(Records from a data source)
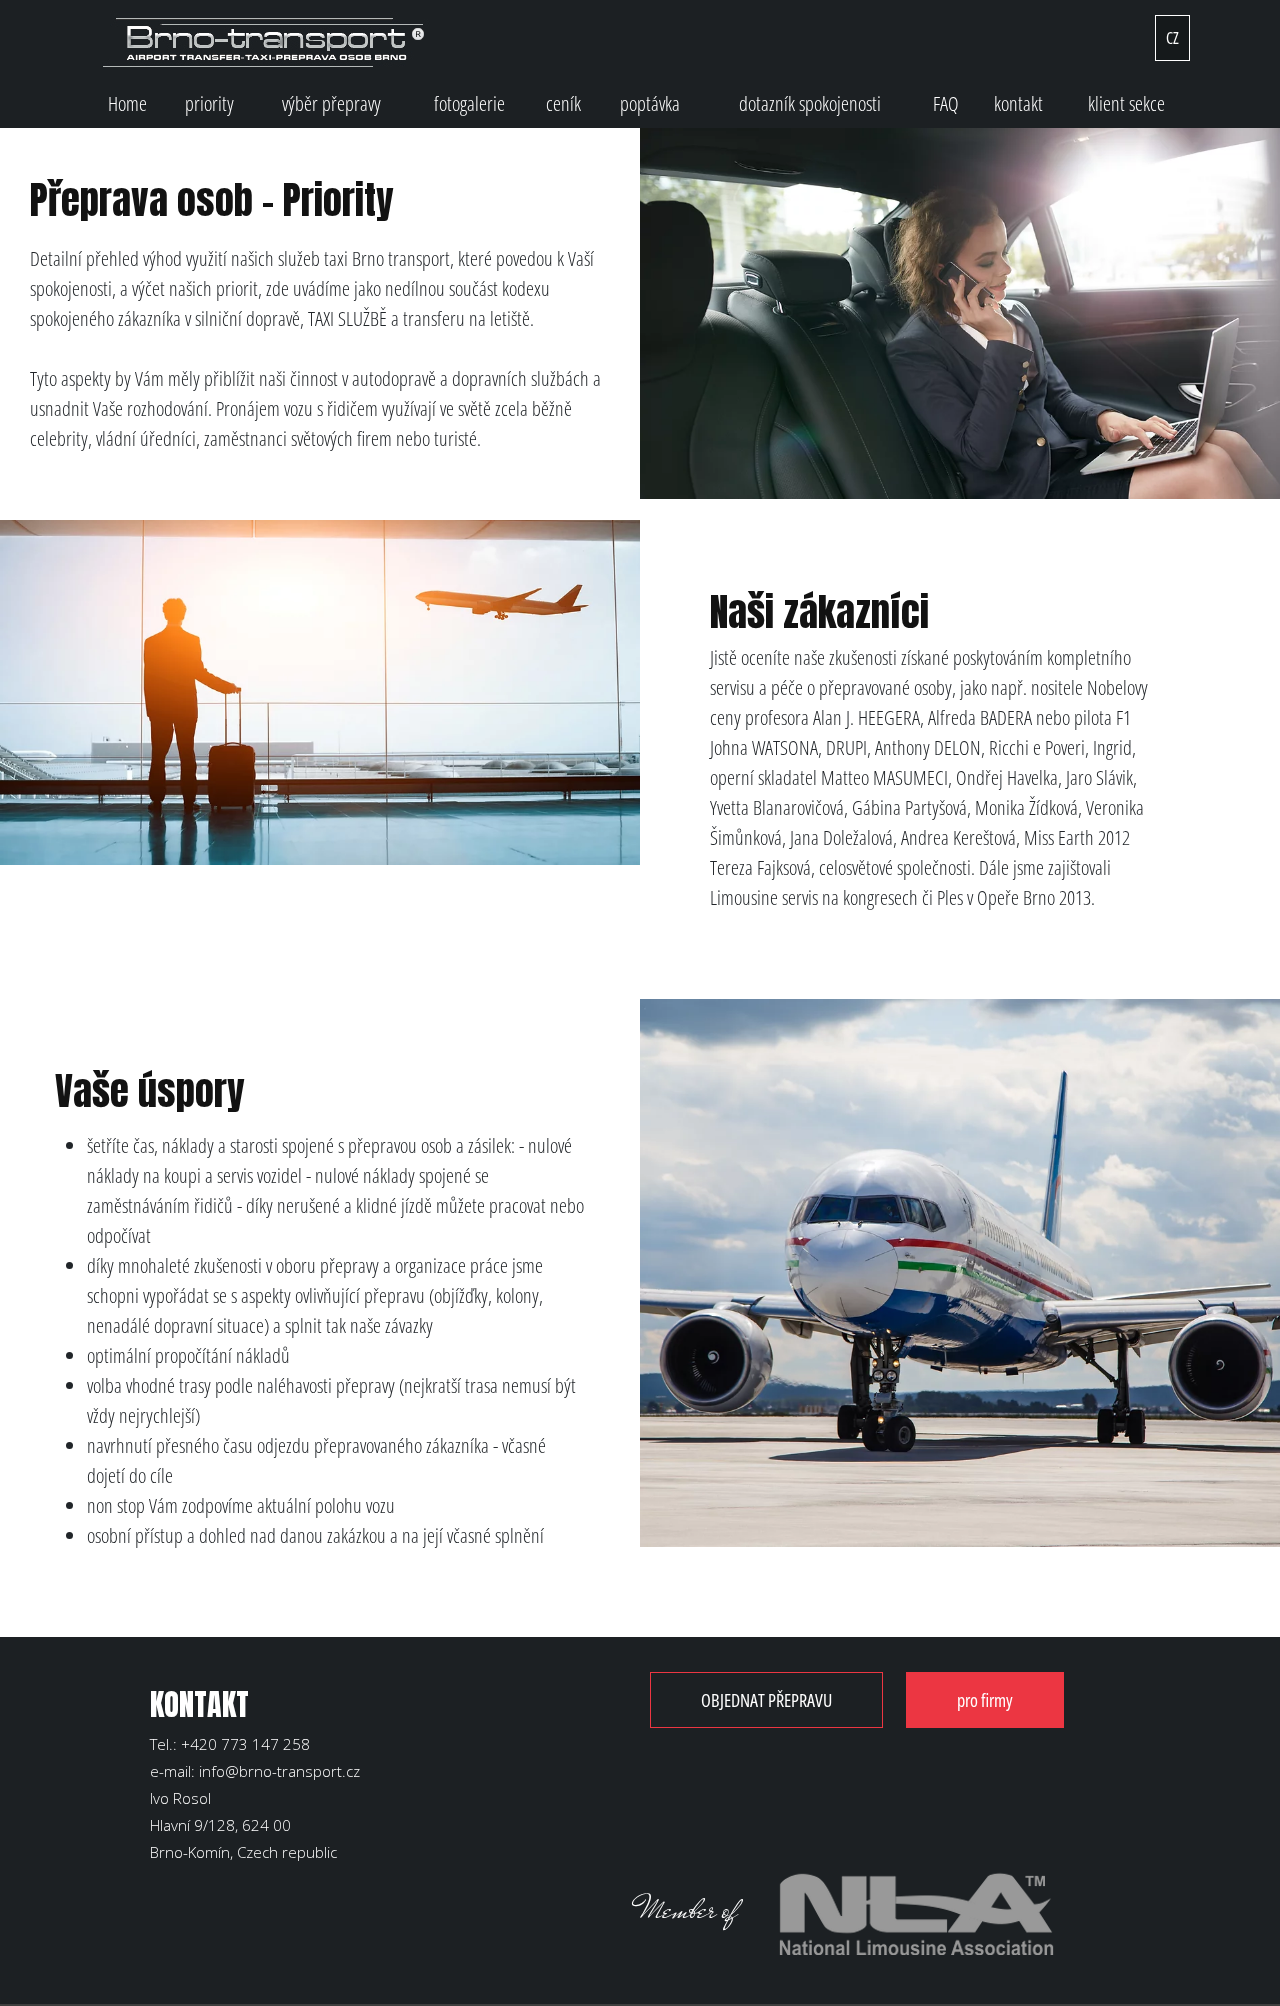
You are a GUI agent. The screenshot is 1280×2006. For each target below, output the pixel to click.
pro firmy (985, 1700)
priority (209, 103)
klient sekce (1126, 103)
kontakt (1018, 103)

> [TASK TO COMPLETE]: Reproduce the data verbatim and omit each image.

> [OUTPUT FOR THIS TASK]:
You are a GUI agent. The screenshot is 1280×2006. For each target below, output the pixel to click.
pro firmy (985, 1700)
priority (209, 103)
klient sekce (1126, 103)
kontakt (1018, 103)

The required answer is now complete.